Quem financia o agronegócio sabe que a garantia da colheita é o que sustenta a operação. Mas o que acontece se um credor da safra passada tentar penhorar a produção atual?

Em uma recente decisão do Tribunal de Justiça de Goiás (TJGO), na qual o escritório atuou, prevaleceu a nossa defesa, com o entendimento de que o financiador da nova safra tem preferência sobre o financiador da safra anterior.

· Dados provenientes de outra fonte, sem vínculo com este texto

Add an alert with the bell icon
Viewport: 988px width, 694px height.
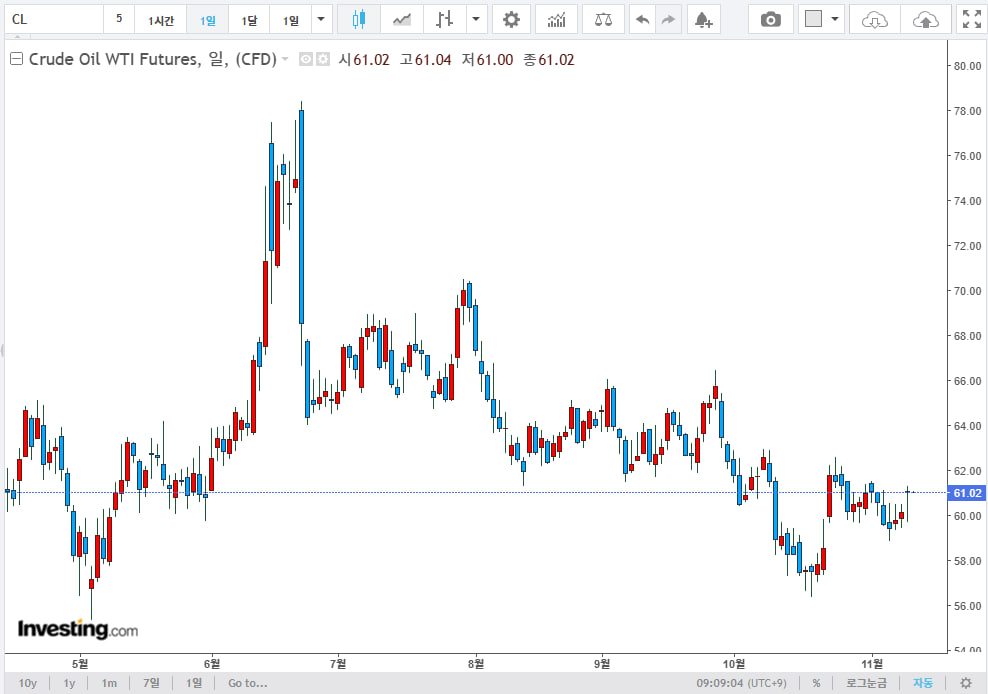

Ao reformar a sentença de primeira instância, os desembargadores da 3ª Câmara Cível entenderam que o Código Civil (art. 1.443) prevalece sobre a anterioridade registral, garantindo que quem coloca recursos para fazer a nova colheita acontecer tem prioridade sobre os frutos daquele cultivo. “Se o ordenamento jurídico confere preferência ao novo penhor constituído em favor do financiador da nova safra, com maior razão deve ser reconhecida a proteção jurídica à alienação fiduciária”, destacou o relator, desembargador Itamar de Lima.

Com isso, os bens vinculados à CPR (Cédula de Produto Rural) ficam blindados contra dívidas antigas do produtor.

Essa vitória traz maior segurança jurídica para os novos financiadores, garantindo que o investimento no campo seja protegido contra credores do passado que não agiram a tempo.